SUPPLIED PASSAGE:

──────────

This is a remarkable story I hadn't heard of. Surprising, since I've lived in the area (Tacoma) all my life. Thank you for sharing this incredible tale!
The storm that I remember is the Colmbus day storm in 1962 that hit the Oregon coast and swept thru the Willamette Valley and into Sw Washington. This affected the 3 largest cities in Oregon.
I was 3 years old when that happened. One of my first memories. We lost a lot of walnut trees that were uprooted.
My dad said they laughed when they heard there was going to be 80 mph winds that day, they weren't laughing as they cut their way out of the woods that day.We lived in Roseburg Oregon I was 6 months old then
My family lived in Lake Grove, OR in 1962. My Mom told me they were only house on the block with a gas range. After the Columbus Day storm, all the neighbors were invited over to cook meals and boil water. 2 big fir trees fell right next to our house. We were lucky.
In around 1960, a violent wind blew down an area of timber about 4 miles wide, on average and 100 miles long, SSE OF Prince George, BC that became known as Blowdown Alley. The wind reached hurricane force and huge trees snapped off like twigs. I joined the Forest Service a couole of years later and recall the salvege operations that evolved to cope.
Recently found your channel, I just want to say, thanks for making this public and free.
It appears to be a great resource so far, you definitely have a passion and a love for what you do. it resonates intensely and I am here for it.
Welcome to the community.
Many of the commenters will add personal knowledge of some of the events from ancestors.
Excellent community involvement.
@@shawnr771 Thank you for the warm welcome.
Thanks, today is my brother’s 82nd B’day. I’ll share this story with him over dinner.
Say hiya to him and best wishes. Our lives are enriched by the stories we tell each other. Lost my last brother 10months ago near the Gorge.
I'm somewhat surprised about no mention of the Columbus Day Storm of 1962. It's the one a lot of people still talk about in the PNW.
Maybe THG has a story coming on this. Have a good day.
I was hunting elk on the Olympic Peninsula during a much lesser 1980 windstorm. Even then, there were so many trees dropping that we cut our hunt short and decided to get out of the timber. A few hundred feet from a paved road, an big alder dropped across the logging road; lacking an axe or saw, we had to shoot the trunk in half so we could escape. Another hunter shot an elk in a clearcut. The rest of the herd ran for the timber just in time for a bunch of big trees to drop in front of them. They turned back into the clearcut and bedded down near the dead elk. A person in a campground was killed when a big fir landed on their tent. After the storm cleared, we checked out the damage in a nearby campground. Tree trunks had twisted so violently they exploded and threw splinters the size of my leg for a hundred feet. It was one of the scariest days I've spent in the woods--and I went through a couple of the 1980 Mt. St. Helens eruptions. It's mind-boggling to think the 1921 windstorm was way, way worse.
Excellent work, nice job to the folks that make this possible
I wonder how those storm damages compared to some of the blowdown events in the NY Adirondack forests, such as the Blowdown of 1950 or 1995. The NYS Museum used to have an exhibit titled Blowdown Theater. Folks would enter this round room and sit on the floor, the lights would dim and nighttime shadows of huge trees would appear on all the walls, then came the loud recorded sounds of a blowdown with huge trees crashing down all around reflected by the shadows on the walls. The rest of the full Blowdown exhibit had large photos taken of the miles of swaths of downed trees on the sides of the mountains as well as the photos of the loggers working at the cleanups.

──────────

DATASET CONTENT:
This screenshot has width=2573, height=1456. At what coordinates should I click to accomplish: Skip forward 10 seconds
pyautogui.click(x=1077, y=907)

──────────

Write the next part of the reader comments about windstorms and fallen timber, picking up after the last comment.

REPLY TO THE TASK:
When the timber companies in the 60s and 70s would log their land, they would refer to it as 21 blow, meaning the forest that came back after the storm. Thick, tall, predominantly fir and hemlock and spruce.
Thick, tall < nonsense
@@coraltown1 not sure what you mean?
8 times that of the Mount St Helen eruption?! Wow! That is truly amazing!
How about the Columbus Day storm of October 12,1962. That storm was the reason I quit logging and entered the military. Knew if I stayed out in the woods there was a could chance of getting killed as the trees were down like jackstraws.
Well covered on this wind storm ! I live in Clallam County and I wasn’t born when this happened!
I have 3 books that cover that wind storm !
Great vlog as always! Today in the Northern part of Norway the same type of weather is hitting the coast line from Bodø to the North cape with a avg wind speed of more than 60 kts!
Hope you had it all 'battened-down', and that all came through okay. Greetings from warmer climes!
1921 was also the second hottest day in North America. The hottest was 1936. During these years temperatures would reach 100 in the shade in Alaska. If you want truly interesting weather history being rewritten, watch Tony Heller.
Love that guy!
We get some wild weather here in the northwest. I was in the April 5 1972 tornado in Vancouver Washington.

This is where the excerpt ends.